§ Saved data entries
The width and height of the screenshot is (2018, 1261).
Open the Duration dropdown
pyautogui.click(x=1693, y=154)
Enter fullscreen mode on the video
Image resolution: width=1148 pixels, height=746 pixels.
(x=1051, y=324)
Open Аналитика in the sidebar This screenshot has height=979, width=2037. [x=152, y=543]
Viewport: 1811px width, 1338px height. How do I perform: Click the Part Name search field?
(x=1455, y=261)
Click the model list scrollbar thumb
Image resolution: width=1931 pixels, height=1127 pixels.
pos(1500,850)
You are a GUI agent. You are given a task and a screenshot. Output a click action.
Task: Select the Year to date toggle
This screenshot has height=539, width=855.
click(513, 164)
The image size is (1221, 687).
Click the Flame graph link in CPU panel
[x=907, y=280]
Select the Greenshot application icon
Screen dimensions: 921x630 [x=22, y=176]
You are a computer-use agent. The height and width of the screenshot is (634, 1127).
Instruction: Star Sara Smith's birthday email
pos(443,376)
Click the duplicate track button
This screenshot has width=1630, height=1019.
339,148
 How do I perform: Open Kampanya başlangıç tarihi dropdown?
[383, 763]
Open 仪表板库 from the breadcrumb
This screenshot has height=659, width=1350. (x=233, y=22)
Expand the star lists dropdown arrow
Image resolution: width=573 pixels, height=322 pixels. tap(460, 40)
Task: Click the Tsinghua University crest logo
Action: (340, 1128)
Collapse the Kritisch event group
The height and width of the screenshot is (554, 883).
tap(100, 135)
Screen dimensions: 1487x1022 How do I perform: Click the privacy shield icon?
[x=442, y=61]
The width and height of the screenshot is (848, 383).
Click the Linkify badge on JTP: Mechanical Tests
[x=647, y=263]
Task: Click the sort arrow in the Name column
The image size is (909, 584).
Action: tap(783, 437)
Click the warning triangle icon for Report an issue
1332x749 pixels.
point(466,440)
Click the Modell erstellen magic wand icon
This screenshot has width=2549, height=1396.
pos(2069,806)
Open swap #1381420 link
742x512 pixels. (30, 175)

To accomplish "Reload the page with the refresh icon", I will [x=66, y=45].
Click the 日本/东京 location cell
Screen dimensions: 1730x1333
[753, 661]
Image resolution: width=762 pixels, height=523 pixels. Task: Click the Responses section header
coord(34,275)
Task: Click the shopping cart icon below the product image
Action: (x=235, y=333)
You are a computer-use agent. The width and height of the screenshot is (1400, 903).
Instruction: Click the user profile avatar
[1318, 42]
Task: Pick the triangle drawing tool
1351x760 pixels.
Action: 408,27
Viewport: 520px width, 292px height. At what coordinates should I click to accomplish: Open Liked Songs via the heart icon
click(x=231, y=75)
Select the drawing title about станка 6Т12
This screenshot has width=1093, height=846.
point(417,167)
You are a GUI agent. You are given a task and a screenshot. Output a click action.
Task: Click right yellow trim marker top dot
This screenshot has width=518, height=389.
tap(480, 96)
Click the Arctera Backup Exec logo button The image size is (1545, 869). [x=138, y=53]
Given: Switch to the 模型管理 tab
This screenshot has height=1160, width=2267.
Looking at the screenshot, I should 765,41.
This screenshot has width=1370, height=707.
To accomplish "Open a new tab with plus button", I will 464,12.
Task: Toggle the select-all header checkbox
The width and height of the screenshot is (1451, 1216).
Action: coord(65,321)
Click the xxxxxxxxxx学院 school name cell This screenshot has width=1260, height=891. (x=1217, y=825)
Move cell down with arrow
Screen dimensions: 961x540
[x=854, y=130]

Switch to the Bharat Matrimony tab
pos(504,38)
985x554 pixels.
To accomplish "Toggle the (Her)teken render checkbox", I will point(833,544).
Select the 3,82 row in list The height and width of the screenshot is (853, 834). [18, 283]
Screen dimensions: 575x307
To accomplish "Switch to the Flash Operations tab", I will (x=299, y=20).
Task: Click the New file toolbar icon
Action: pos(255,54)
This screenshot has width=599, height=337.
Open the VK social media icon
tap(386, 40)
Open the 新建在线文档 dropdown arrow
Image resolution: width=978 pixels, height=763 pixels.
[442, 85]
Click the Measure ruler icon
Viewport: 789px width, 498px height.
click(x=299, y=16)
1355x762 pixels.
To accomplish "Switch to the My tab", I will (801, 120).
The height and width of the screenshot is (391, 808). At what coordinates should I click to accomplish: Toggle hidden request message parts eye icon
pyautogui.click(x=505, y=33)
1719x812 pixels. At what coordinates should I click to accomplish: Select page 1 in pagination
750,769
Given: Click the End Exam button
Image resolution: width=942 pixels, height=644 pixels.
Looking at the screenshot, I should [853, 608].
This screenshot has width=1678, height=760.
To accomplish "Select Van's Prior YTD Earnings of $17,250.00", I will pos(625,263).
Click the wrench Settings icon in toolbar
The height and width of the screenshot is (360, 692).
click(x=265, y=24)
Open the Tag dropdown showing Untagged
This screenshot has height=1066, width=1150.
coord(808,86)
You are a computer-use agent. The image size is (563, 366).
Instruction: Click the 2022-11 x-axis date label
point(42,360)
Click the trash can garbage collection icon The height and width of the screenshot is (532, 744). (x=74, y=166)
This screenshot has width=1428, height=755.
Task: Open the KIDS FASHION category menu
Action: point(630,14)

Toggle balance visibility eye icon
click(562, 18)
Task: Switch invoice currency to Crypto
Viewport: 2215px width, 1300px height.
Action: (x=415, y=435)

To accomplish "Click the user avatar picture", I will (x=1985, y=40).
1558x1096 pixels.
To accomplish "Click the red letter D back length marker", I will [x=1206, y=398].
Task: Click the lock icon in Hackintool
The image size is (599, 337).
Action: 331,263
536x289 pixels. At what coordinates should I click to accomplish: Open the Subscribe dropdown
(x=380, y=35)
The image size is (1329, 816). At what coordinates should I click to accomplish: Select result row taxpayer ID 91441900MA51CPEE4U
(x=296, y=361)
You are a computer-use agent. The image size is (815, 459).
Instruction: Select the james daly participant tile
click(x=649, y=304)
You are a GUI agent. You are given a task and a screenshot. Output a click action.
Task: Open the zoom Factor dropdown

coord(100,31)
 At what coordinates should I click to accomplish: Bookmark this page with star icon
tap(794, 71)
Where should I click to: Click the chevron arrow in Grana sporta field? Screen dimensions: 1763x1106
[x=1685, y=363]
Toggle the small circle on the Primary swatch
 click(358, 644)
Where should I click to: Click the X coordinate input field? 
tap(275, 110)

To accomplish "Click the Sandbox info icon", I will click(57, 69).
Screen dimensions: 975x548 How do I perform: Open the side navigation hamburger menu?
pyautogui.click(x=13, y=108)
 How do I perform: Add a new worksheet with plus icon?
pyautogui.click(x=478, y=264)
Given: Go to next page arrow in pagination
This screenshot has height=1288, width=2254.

§ EXERCISE DIRECTIONS
Write the entries above out again, unchanged and complete.

§ RESPONSE AREA
The width and height of the screenshot is (2018, 1261).
Open the Duration dropdown
pyautogui.click(x=1693, y=154)
Enter fullscreen mode on the video
Image resolution: width=1148 pixels, height=746 pixels.
(x=1051, y=324)
Open Аналитика in the sidebar This screenshot has height=979, width=2037. [x=152, y=543]
Viewport: 1811px width, 1338px height. How do I perform: Click the Part Name search field?
(x=1455, y=261)
Click the model list scrollbar thumb
Image resolution: width=1931 pixels, height=1127 pixels.
pos(1500,850)
You are a GUI agent. You are given a task and a screenshot. Output a click action.
Task: Select the Year to date toggle
This screenshot has height=539, width=855.
click(513, 164)
The image size is (1221, 687).
Click the Flame graph link in CPU panel
[x=907, y=280]
Select the Greenshot application icon
Screen dimensions: 921x630 [x=22, y=176]
You are a computer-use agent. The height and width of the screenshot is (634, 1127).
Instruction: Star Sara Smith's birthday email
pos(443,376)
Click the duplicate track button
This screenshot has width=1630, height=1019.
339,148
 How do I perform: Open Kampanya başlangıç tarihi dropdown?
[383, 763]
Open 仪表板库 from the breadcrumb
This screenshot has height=659, width=1350. (x=233, y=22)
Expand the star lists dropdown arrow
Image resolution: width=573 pixels, height=322 pixels. tap(460, 40)
Task: Click the Tsinghua University crest logo
Action: (340, 1128)
Collapse the Kritisch event group
The height and width of the screenshot is (554, 883).
tap(100, 135)
Screen dimensions: 1487x1022 How do I perform: Click the privacy shield icon?
[x=442, y=61]
The width and height of the screenshot is (848, 383).
Click the Linkify badge on JTP: Mechanical Tests
[x=647, y=263]
Task: Click the sort arrow in the Name column
The image size is (909, 584).
Action: tap(783, 437)
Click the warning triangle icon for Report an issue
1332x749 pixels.
point(466,440)
Click the Modell erstellen magic wand icon
This screenshot has width=2549, height=1396.
pos(2069,806)
Open swap #1381420 link
742x512 pixels. (30, 175)

To accomplish "Reload the page with the refresh icon", I will [x=66, y=45].
Click the 日本/东京 location cell
Screen dimensions: 1730x1333
[753, 661]
Image resolution: width=762 pixels, height=523 pixels. Task: Click the Responses section header
coord(34,275)
Task: Click the shopping cart icon below the product image
Action: (x=235, y=333)
You are a computer-use agent. The width and height of the screenshot is (1400, 903).
Instruction: Click the user profile avatar
[1318, 42]
Task: Pick the triangle drawing tool
1351x760 pixels.
Action: 408,27
Viewport: 520px width, 292px height. At what coordinates should I click to accomplish: Open Liked Songs via the heart icon
click(x=231, y=75)
Select the drawing title about станка 6Т12
This screenshot has width=1093, height=846.
point(417,167)
You are a GUI agent. You are given a task and a screenshot. Output a click action.
Task: Click right yellow trim marker top dot
This screenshot has width=518, height=389.
tap(480, 96)
Click the Arctera Backup Exec logo button The image size is (1545, 869). [x=138, y=53]
Given: Switch to the 模型管理 tab
This screenshot has height=1160, width=2267.
Looking at the screenshot, I should 765,41.
This screenshot has width=1370, height=707.
To accomplish "Open a new tab with plus button", I will 464,12.
Task: Toggle the select-all header checkbox
The width and height of the screenshot is (1451, 1216).
Action: coord(65,321)
Click the xxxxxxxxxx学院 school name cell This screenshot has width=1260, height=891. (x=1217, y=825)
Move cell down with arrow
Screen dimensions: 961x540
[x=854, y=130]

Switch to the Bharat Matrimony tab
pos(504,38)
985x554 pixels.
To accomplish "Toggle the (Her)teken render checkbox", I will point(833,544).
Select the 3,82 row in list The height and width of the screenshot is (853, 834). [18, 283]
Screen dimensions: 575x307
To accomplish "Switch to the Flash Operations tab", I will (x=299, y=20).
Task: Click the New file toolbar icon
Action: pos(255,54)
This screenshot has width=599, height=337.
Open the VK social media icon
tap(386, 40)
Open the 新建在线文档 dropdown arrow
Image resolution: width=978 pixels, height=763 pixels.
[442, 85]
Click the Measure ruler icon
Viewport: 789px width, 498px height.
click(x=299, y=16)
1355x762 pixels.
To accomplish "Switch to the My tab", I will (801, 120).
The height and width of the screenshot is (391, 808). At what coordinates should I click to accomplish: Toggle hidden request message parts eye icon
pyautogui.click(x=505, y=33)
1719x812 pixels. At what coordinates should I click to accomplish: Select page 1 in pagination
750,769
Given: Click the End Exam button
Image resolution: width=942 pixels, height=644 pixels.
Looking at the screenshot, I should [853, 608].
This screenshot has width=1678, height=760.
To accomplish "Select Van's Prior YTD Earnings of $17,250.00", I will pos(625,263).
Click the wrench Settings icon in toolbar
The height and width of the screenshot is (360, 692).
click(x=265, y=24)
Open the Tag dropdown showing Untagged
This screenshot has height=1066, width=1150.
coord(808,86)
You are a computer-use agent. The image size is (563, 366).
Instruction: Click the 2022-11 x-axis date label
point(42,360)
Click the trash can garbage collection icon The height and width of the screenshot is (532, 744). (x=74, y=166)
This screenshot has width=1428, height=755.
Task: Open the KIDS FASHION category menu
Action: point(630,14)

Toggle balance visibility eye icon
click(562, 18)
Task: Switch invoice currency to Crypto
Viewport: 2215px width, 1300px height.
Action: (x=415, y=435)

To accomplish "Click the user avatar picture", I will (x=1985, y=40).
1558x1096 pixels.
To accomplish "Click the red letter D back length marker", I will [x=1206, y=398].
Task: Click the lock icon in Hackintool
The image size is (599, 337).
Action: 331,263
536x289 pixels. At what coordinates should I click to accomplish: Open the Subscribe dropdown
(x=380, y=35)
The image size is (1329, 816). At what coordinates should I click to accomplish: Select result row taxpayer ID 91441900MA51CPEE4U
(x=296, y=361)
You are a computer-use agent. The image size is (815, 459).
Instruction: Select the james daly participant tile
click(x=649, y=304)
You are a GUI agent. You are given a task and a screenshot. Output a click action.
Task: Open the zoom Factor dropdown

coord(100,31)
 At what coordinates should I click to accomplish: Bookmark this page with star icon
tap(794, 71)
Where should I click to: Click the chevron arrow in Grana sporta field? Screen dimensions: 1763x1106
[x=1685, y=363]
Toggle the small circle on the Primary swatch
 click(358, 644)
Where should I click to: Click the X coordinate input field? 
tap(275, 110)

To accomplish "Click the Sandbox info icon", I will click(57, 69).
Screen dimensions: 975x548 How do I perform: Open the side navigation hamburger menu?
pyautogui.click(x=13, y=108)
 How do I perform: Add a new worksheet with plus icon?
pyautogui.click(x=478, y=264)
Given: Go to next page arrow in pagination
This screenshot has height=1288, width=2254.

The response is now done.